### Work instructions
List every line of the records below that contains the string "width", treating uppercase and lowercase as different.

--

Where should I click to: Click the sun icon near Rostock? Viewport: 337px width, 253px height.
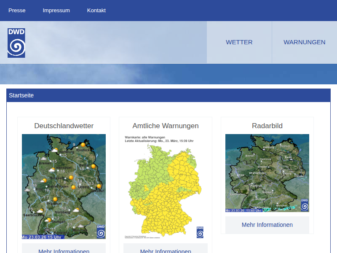coord(83,145)
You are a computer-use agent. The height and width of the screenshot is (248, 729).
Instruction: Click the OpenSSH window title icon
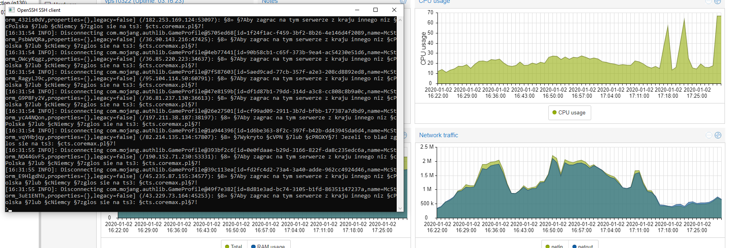tap(11, 10)
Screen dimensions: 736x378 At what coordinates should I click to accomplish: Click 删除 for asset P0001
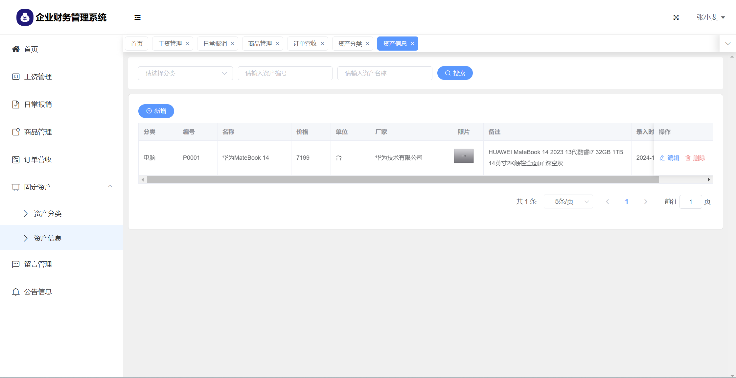[x=695, y=158]

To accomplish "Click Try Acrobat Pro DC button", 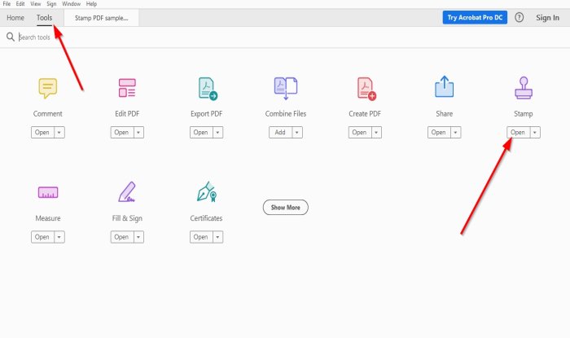I will [475, 17].
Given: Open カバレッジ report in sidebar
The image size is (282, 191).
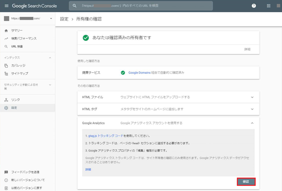Looking at the screenshot, I should (19, 66).
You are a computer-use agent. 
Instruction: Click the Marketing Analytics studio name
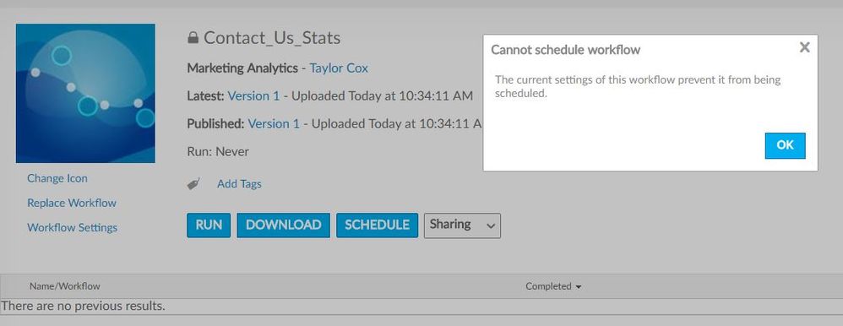pyautogui.click(x=242, y=68)
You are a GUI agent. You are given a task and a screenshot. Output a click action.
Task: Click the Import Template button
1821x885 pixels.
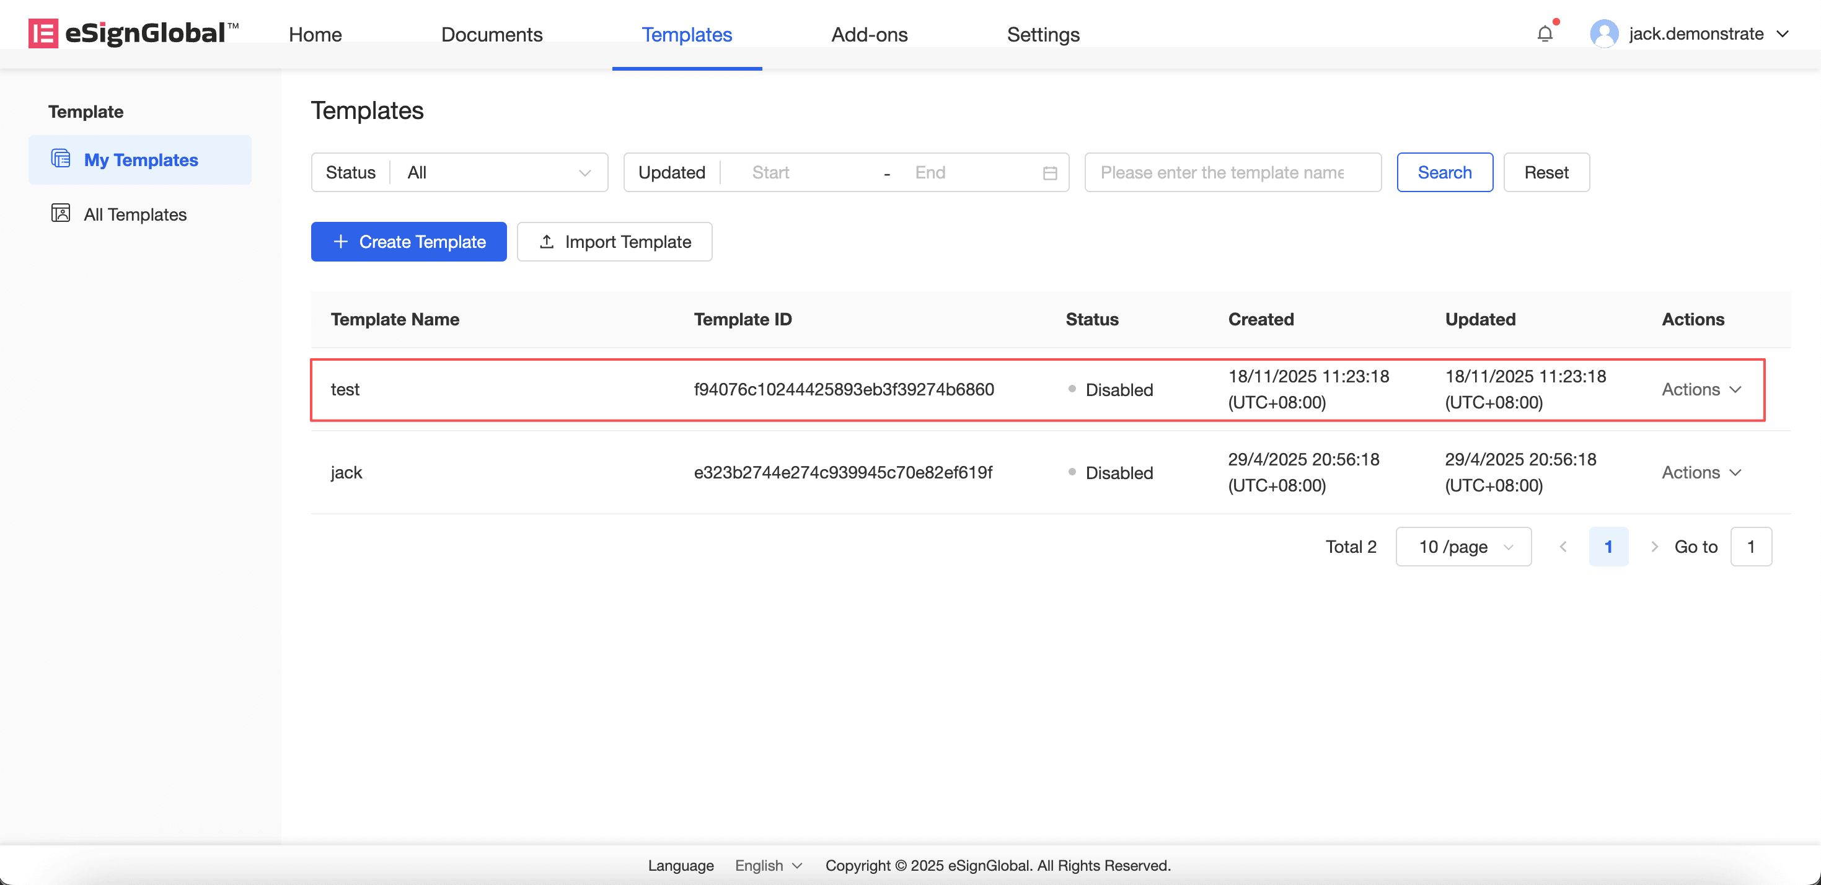tap(614, 242)
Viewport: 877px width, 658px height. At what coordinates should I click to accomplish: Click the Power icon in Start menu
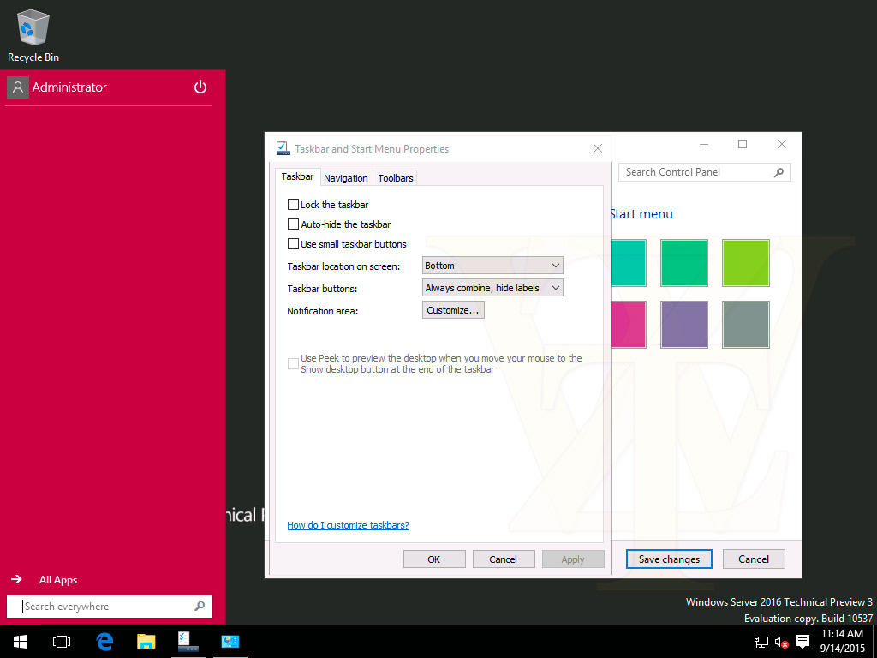coord(200,87)
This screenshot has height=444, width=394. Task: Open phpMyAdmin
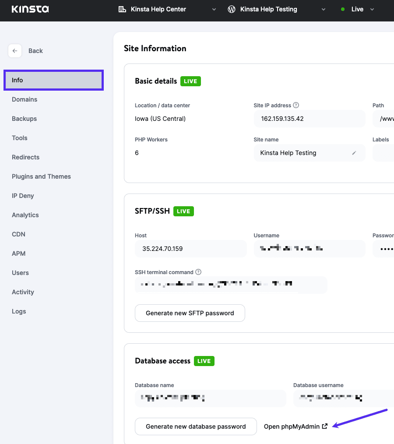292,426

--

### Written solution
Where should I click to: Click the sun icon near Rostock? Viewport: 337px width, 253px height.
You are a computer-use agent. The height and width of the screenshot is (248, 729).
Viewport: 877px width, 658px height. At what coordinates should I click to accomplish: Click the Power icon in Start menu
This screenshot has height=444, width=394. Task: Open phpMyAdmin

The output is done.